Question

Solve the equation $2x-5=3\left( x-5 \right)$ for the value of x.

Answer 1

Hint: Here, we will solve the given linear equation by taking all the terms containing x to one side and the constant terms to the other side. In this way, we can get the value of x.

Complete step-by-step answer:

The equation given to us in this problem is a linear equation in one variable. A linear equation in one variable is an equation which is expressed in the form of ax+b = 0, where a and b are two constants and x is variable and has only one solution. Linear equations are solved using basic algebraic operations. Linear equations are classified into three types that are- identity, conditional or inconsistent. An identity is true for all values of the variables.

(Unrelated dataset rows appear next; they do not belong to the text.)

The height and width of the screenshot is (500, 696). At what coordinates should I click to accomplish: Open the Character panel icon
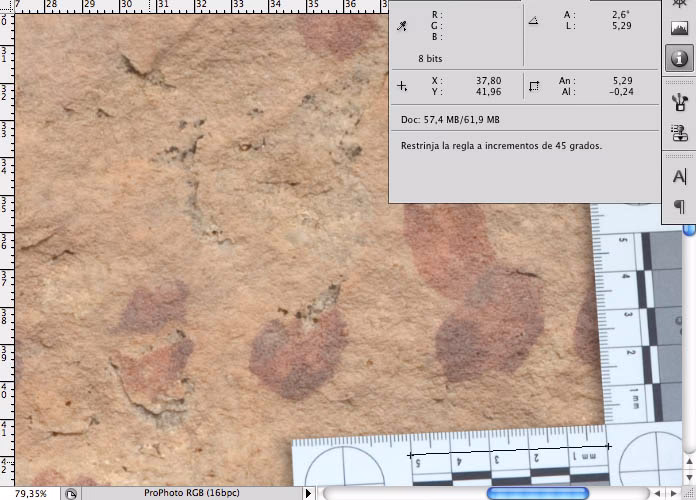tap(679, 176)
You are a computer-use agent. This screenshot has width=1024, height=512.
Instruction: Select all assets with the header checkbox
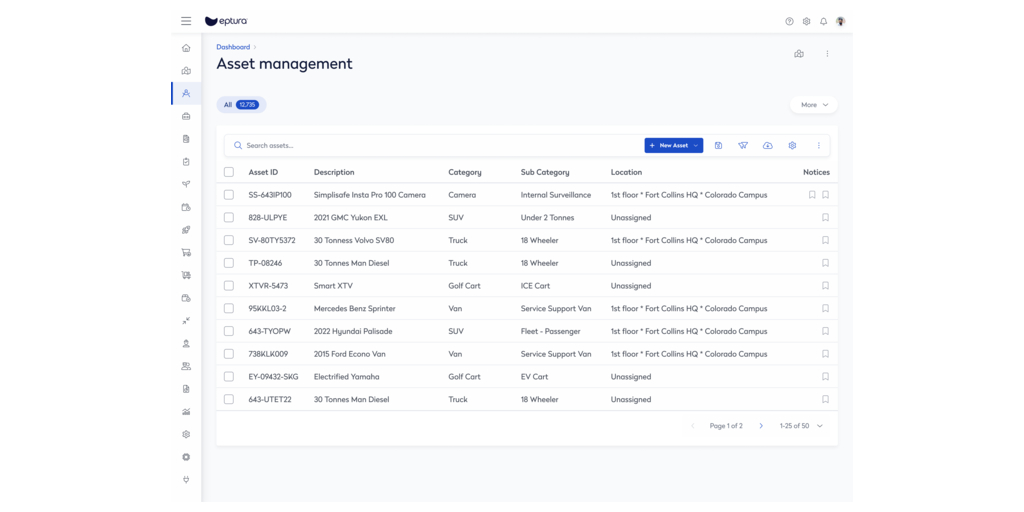(x=229, y=172)
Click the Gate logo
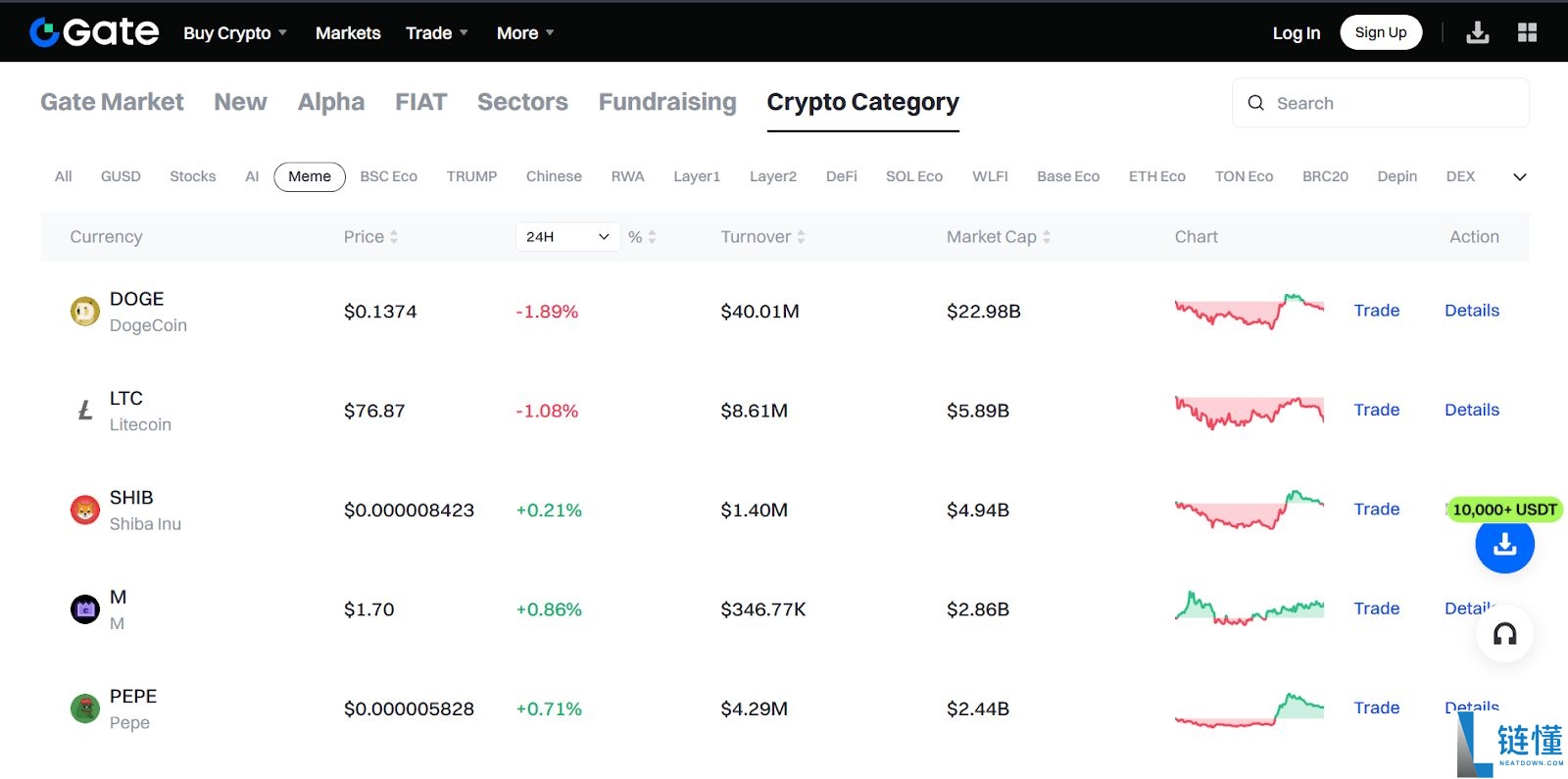 [94, 32]
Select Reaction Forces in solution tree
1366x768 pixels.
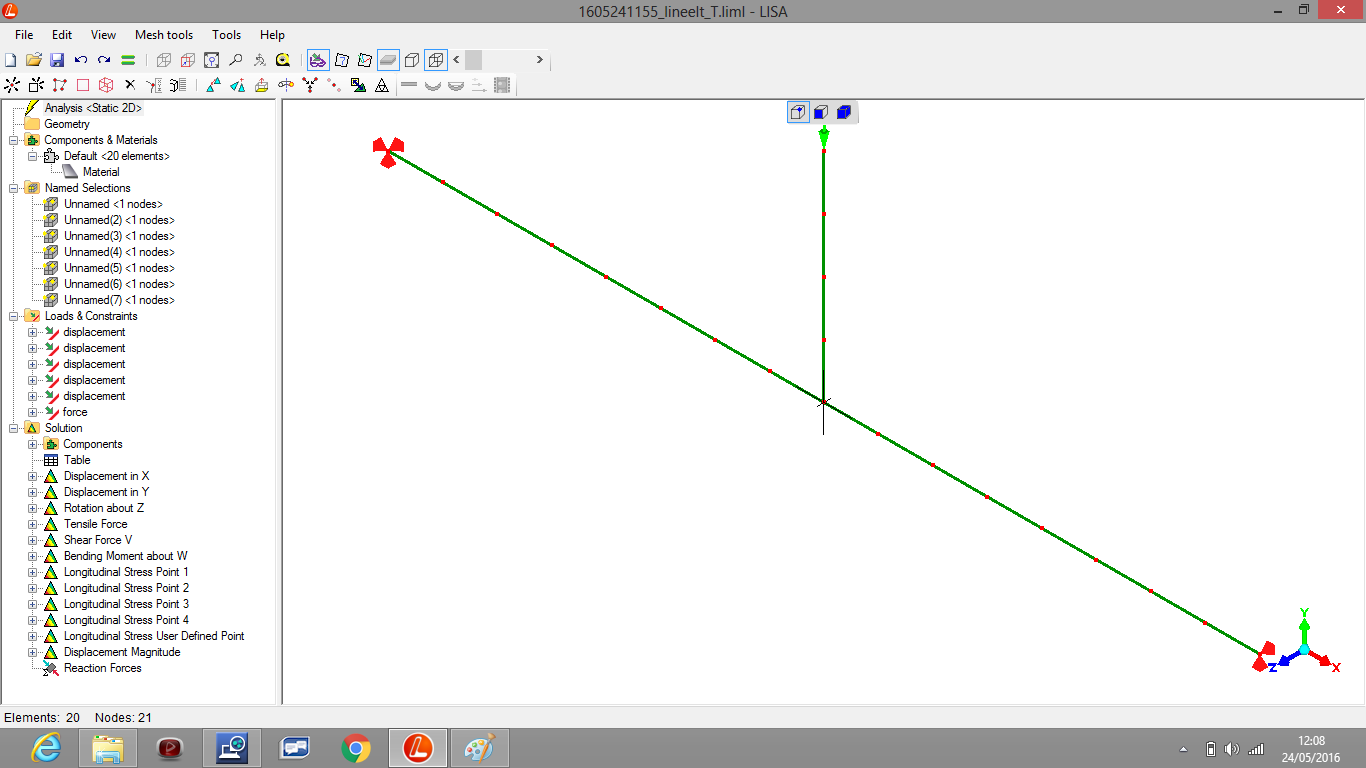102,668
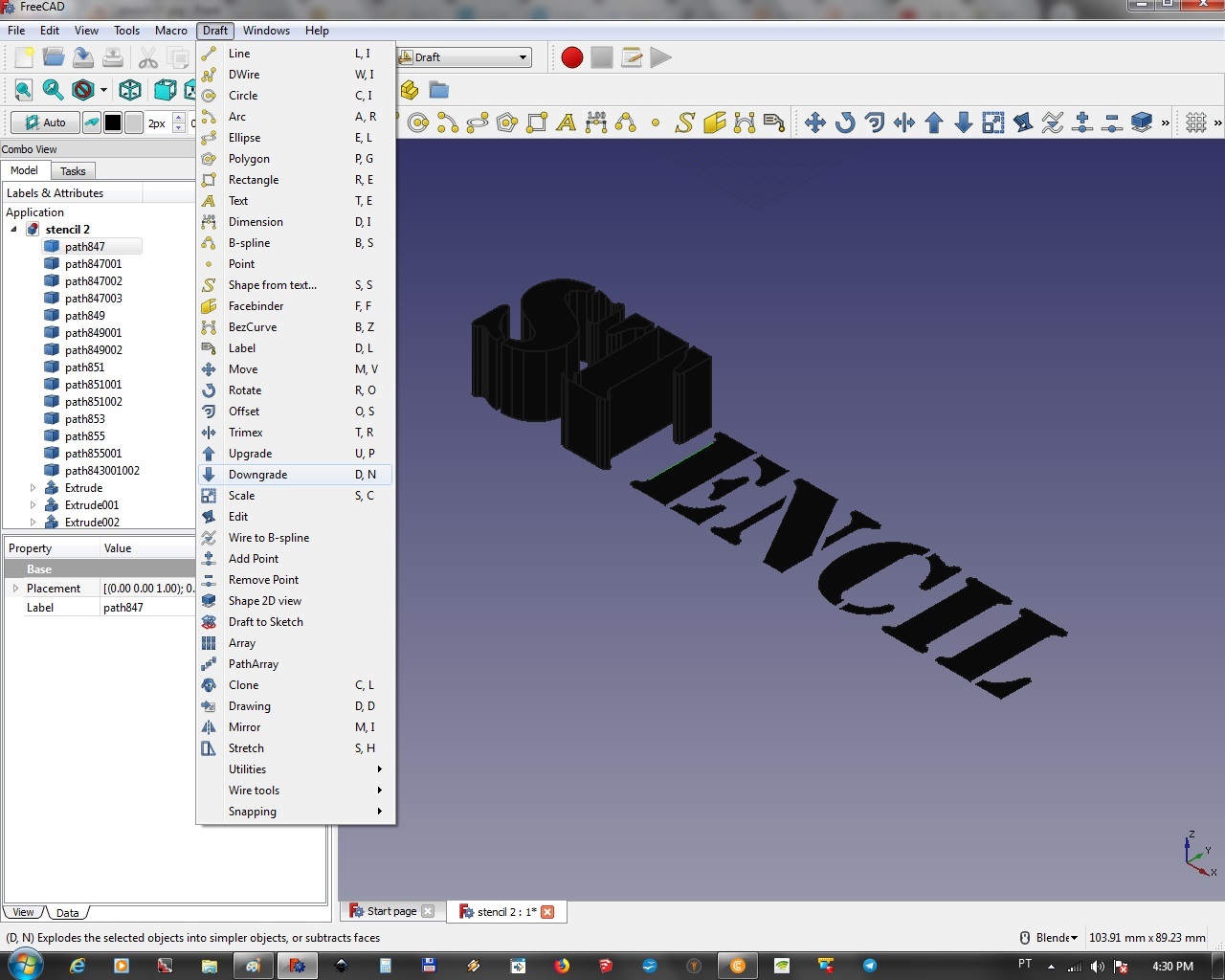Open the Draft workbench dropdown

click(x=464, y=57)
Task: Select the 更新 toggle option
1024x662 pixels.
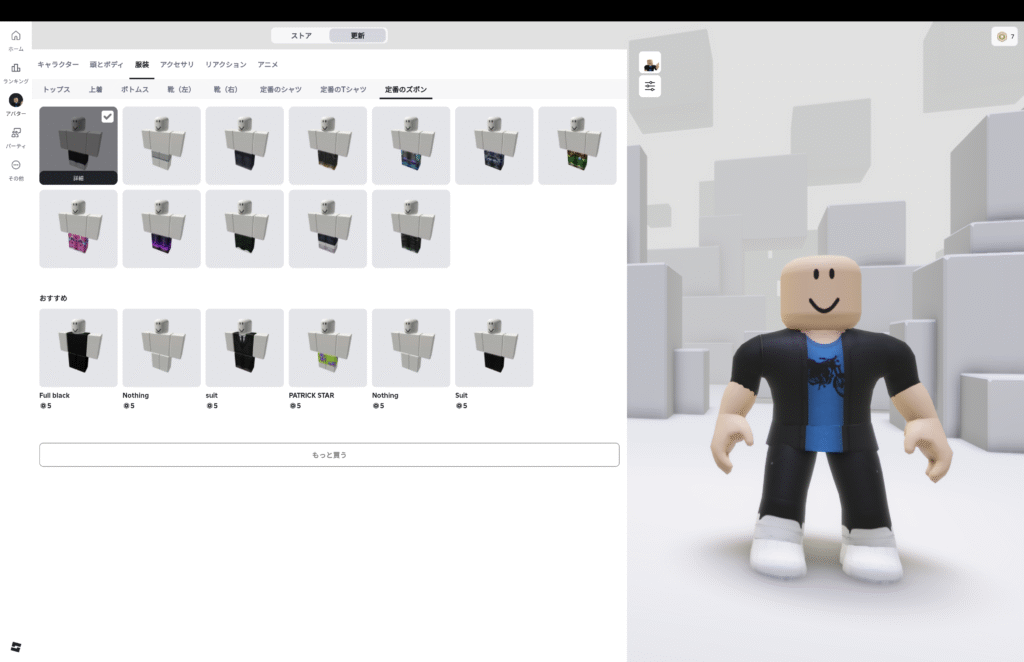Action: [357, 36]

A conditional is true only for certain values of variables. An inconsistent equation is a false statement that is, it is not true for any value of variables.

The linear equation given to us here is $2x-5=3\left( x-5 \right)$. This equation must be conditional or identity to have a solution.

But this is not an identity equation. So, it is a conditional linear equation. We can write this equation as:

$\begin{align}

  & 2x-3x=-15+5 \\

 & \Rightarrow -x=-10 \\

\end{align}$

On multiplying both sides by -1, we get:

$\begin{align}

  & \left( -1 \right)\times \left( -x \right)=-1\times \left( -10 \right) \\

 & \Rightarrow x=10 \\

\end{align}$

So, the value of x comes out to be 10.

Hence, the solution of the given linear equation is x = 10.

Note: Students should note here that since the number of solutions of any equation depends on the number of variables in the equation. The equation given here has only one variable, so it has only one solution.